## Instrução escrita A:
Segundo o texto sobre os cozinheiros, onde ficava o restaurante do tio Sacha?
## Instrução escrita B:
Passe para o inglês esta frase do texto sobre os cozinheiros: "Na minha infância, falava-se com medido respeito dos cozinheiros."
## Instrução escrita C:
Prossiga o texto sobre os cozinheiros de hoje a partir da última frase.

## Trecho da página:
------------------------------------

Meu tio Sacha preparava no seu restaurante “Au sanglier qui fume” de Toufliat, no Atlas perto de Marrakesh, uma memorável omelete siberiana. Na minha infância, falava-se com medido respeito dos cozinheiros. Mas onde estão os cozinheiros de então? 

Não existem mais. Hoje basta estagiar durante dois meses no Fasano ou no Troisgros para ostentar a alta toca e o título de chefe. Mal arruma três folhas de alface com dois filetes de anchova e perfuma com algumas gotas de laranja, o cara ousa pedir o preço de uma corrida de taxi até a Praia do Forte, sem esquecer os 10% de serviço. É chefe. Sobrevoa, olímpico, a freguesia que “degusta” cabisbaixa. Manda um imenso prato alvo com quatro nhoques salpicados com lascas de tomate seco “à la Vesuvienne”. O preço desta vez irá de jato, classe executiva, até o Rio de Janeiro. Provavelmente, o restaurante terá vida breve.

------------------------------------

## Dados registrados:
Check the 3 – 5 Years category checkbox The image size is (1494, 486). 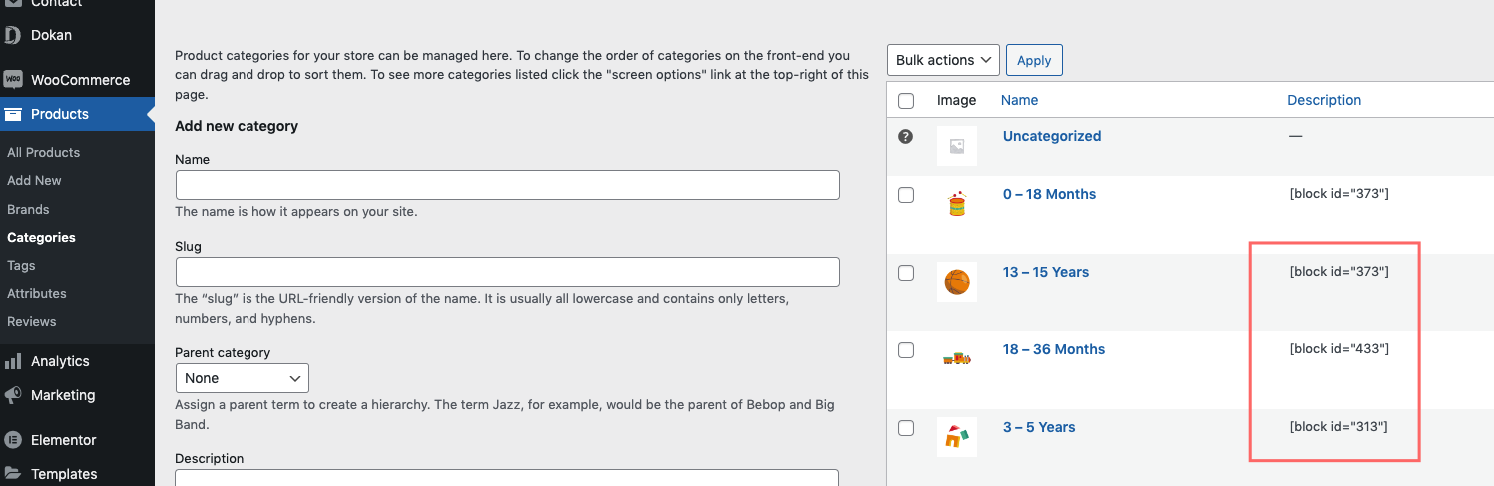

------------------------------------

## Resposta escrita A:
Em Toufliat, no Atlas, perto de Marrakesh.

## Resposta escrita B:
In my childhood, people spoke of cooks with measured respect.

## Resposta escrita C:
Mas onde estão os modestos e talentosos cozinheiros de minha infância? De avental manchado, apressados, nem se atreviam a sair do fogão incandescente e da barulheira de pratos empilhados na pia. As luzes da sala, luzes da ribalta, não eram para eles...
Ser chefe é um longo aprendizado. Seja modesto, meu amigo. Os maiores chefes começaram por lavar pratos e varrer o chão. Saiba a alquimia dos cozimentos, a exata medida das especiarias e o segredo dos molhos. Não se ache o gênio da caçarola por servir abóbora al dente e strogonoff de tutano.

Certas coisas não se improvisam. Gosto muito de nouvelle-cuisine. Já tive experiências sublimes. Mas não tente me enrolar. Em caso de dúvida sempre hei de preferir uma boa moqueca feita nos conformes, ou um simples cozido, com maxixe e jilô.